In cassatie kan van het volgende worden uitgegaan.
(i) De man en de vrouw zijn op 28 september 1991 met elkaar gehuwd onder het maken van huwelijkse voorwaarden. In de huwelijkse voorwaarden is, voor zover in cassatie van belang, het volgende bepaald:
“
Gemeenschap van inboedel
Artikel 1
De echtgenoten zijn gehuwd in gemeenschap van inboedel; elke andere gemeenschap van goederen is tussen hen uitgesloten.
(...)
Vergoedingen
Artikel 6
De echtgenoten zijn, voor zover niet anders bepaald, verplicht aan elkaar te vergoeden hetgeen aan het vermogen van de ene echtgenoot is onttrokken ten bate van de andere echtgenoot, ten bedrage van of naar de waarde ten dage van de onttrekking. Deze vergoedingen zijn terstond opeisbaar.
(...)
Verrekening van inkomsten
Artikel 11
De echtgenoten verplichten zich over elk kalenderjaar hetgeen van hun netto-inkomsten uit arbeid in de zin van artikel 8, onder aftrek van hetgeen daarvan is besteed voor de gemeenschappelijke huishouding, overblijft onderling te verrekenen in die zin, dat de ene echtgenoot een vordering verkrijgt op de andere echtgenoot ten bedrage van de helft van het aan diens zijde overblijvende als hiervoor bedoeld. (…)
(...)
Afrekening aan het einde van het huwelijk
Artikel 19
(…)
2. Bij het einde van het huwelijk door echtscheiding, alsmede bij scheiding van tafel en bed zullen de echtgenoten met elkaar afrekenen alsof zij in algehele gemeenschap van goederen gehuwd waren, met inachtneming van hetgeen hierna is bepaald ten aanzien van de pensioenrechten. Buiten de afrekening blijven echter alle aanbrengsten ten huwelijk, al wat krachtens erfrecht of door schenking is verkregen, de opbrengst van een en ander en wat voor een en ander in de plaats is gekomen, alsmede wat klaarblijkelijk onverteerd is gebleven van hetgeen op grond van de jaarlijkse verrekening werd verkregen.
3. (...) De afrekening als in lid 2 bedoeld geschiedt naar de toestand en waarde op de dag waarop de procedure tot echtscheiding of scheiding van tafel en bed aanhangig werd gemaakt.
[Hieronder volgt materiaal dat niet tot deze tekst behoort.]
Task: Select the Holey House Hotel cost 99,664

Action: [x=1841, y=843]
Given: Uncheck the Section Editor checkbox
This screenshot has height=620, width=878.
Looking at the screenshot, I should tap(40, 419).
4. De afrekening blijft achterwege indien het vermogen van een van de echtgenoten of van beiden per saldo negatief is.
(…)”
(ii) Aan de akte van huwelijkse voorwaarden is een lijst van aanbrengsten gehecht, waarvan de tekst, voor zover in cassatie van belang, als volgt luidt:
“
door [de man] wordt ten huwelijk aangebracht:
1. alle activa en passiva van de door hem onder de naam (…) te (…) uitgeoefende garagebedrijven, welke activa en passiva blijken uit een door AVM Accountants te (…) opgemaakte balans per 1 januari 1991, welke activa en passiva zullen worden ingebracht in een nog op te richten besloten vennootschap met beperkte aansprakelijkheid;
2. schuld aan [de vrouw] wegens achterstallig salaris over 1990 en 1991 ten bedrage van ƒ 33.000,--
door [de vrouw] wordt ten huwelijk aangebracht:
- renteloze vordering op [de man] wegens geleend geld ten bedrage van ƒ 33.000,--.”
(iii) De man heeft een eenmanszaak gehad (hierna: de eenmanszaak), waarin hij garagebedrijven uitoefende. Bij akte van 26 maart 1992 heeft de man een besloten vennootschap (hierna: de BV) opgericht. Op 1 september 1992 is de akte van inbreng verleden, waarbij de man ter volstorting van de aandelen in de BV de activa en passiva van zijn eenmanszaak heeft ingebracht vanaf 1 januari 1991. Aan de akte van inbreng is de balans van de eenmanszaak van 1 januari 1991 gehecht.
(iv) De aandelen in de BV zijn op 15 november 2013 verkocht en op 19 november 2013 overgedragen aan een derde. De man was tot de verkoop enig aandeelhouder van de BV.
(v) Voorafgaand aan de overdracht van de aandelen heeft de BV op verzoek van de koper een bedrag aan dividend aan de man uitgekeerd.